The underlying plaintiff sued the carrier as the policyholder's assignee for alleged breaches of contract and of the covenant of good faith and fair dealing. The carrier defended on the ground, among others, that its liability policies at issue contained provisions which the Oregon Court of Appeals named "anti-assignment clauses, which provide that [the policyholder] cannot assign any rights or claims under the policy without defendant's consent." Clinton Condos. Owners Ass'n v. Truck Ins. Exch., 282 Or. App. 484, 485, 385 P.3d 1279, 1280 (Or. Ct. App. 2016).
The trial judge granted the defendant liability carrier's motion for summary judgment on the basis of this "anti-assignment clause." The Oregon Court of Appeals affirmed.
Apparently, an alleged breach of this policy provision is a good defense to at least some extracontractual claims in Oregon as a result of judicial interpretation and application of an Oregon statute including in this case. The Oregon statute has been held to validate only an assignment of a bad-faith failure-to-settle claim, and then only when an excess judgment has already been entered.

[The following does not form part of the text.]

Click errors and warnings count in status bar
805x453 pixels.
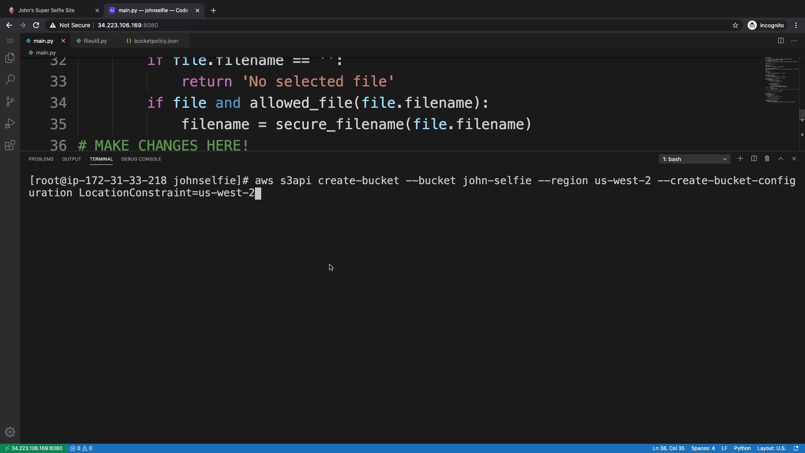(x=81, y=448)
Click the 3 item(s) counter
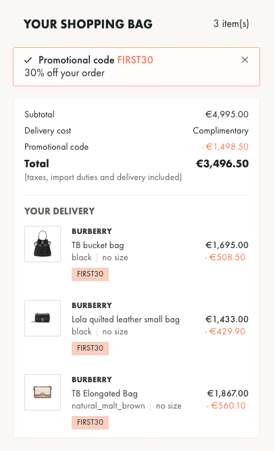Viewport: 275px width, 451px height. (231, 24)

In this case, there was no excess judgment at the time of the assignment, of course. The assignment in this case was written as a part of a settlement which never went to judgment. Therefore, the Oregon trial and appellate courts ruled, the assignee had no standing to sue; the assignment was invalid. Clinton Condos. Owners Ass'n v. Truck Ins. Exch., 282 Or. App. 484, 485-87, 385 P.3d 1279, 1280-81 (Or. Ct. App. 2016).
The net effect of this statutory interpretation is that in Oregon, an assignment of bad faith claims (at least against a liability carrier) is valid only after an excess judgment and then only when the bad faith claim that is assigned is a bad-faith-failure-to-settle claim.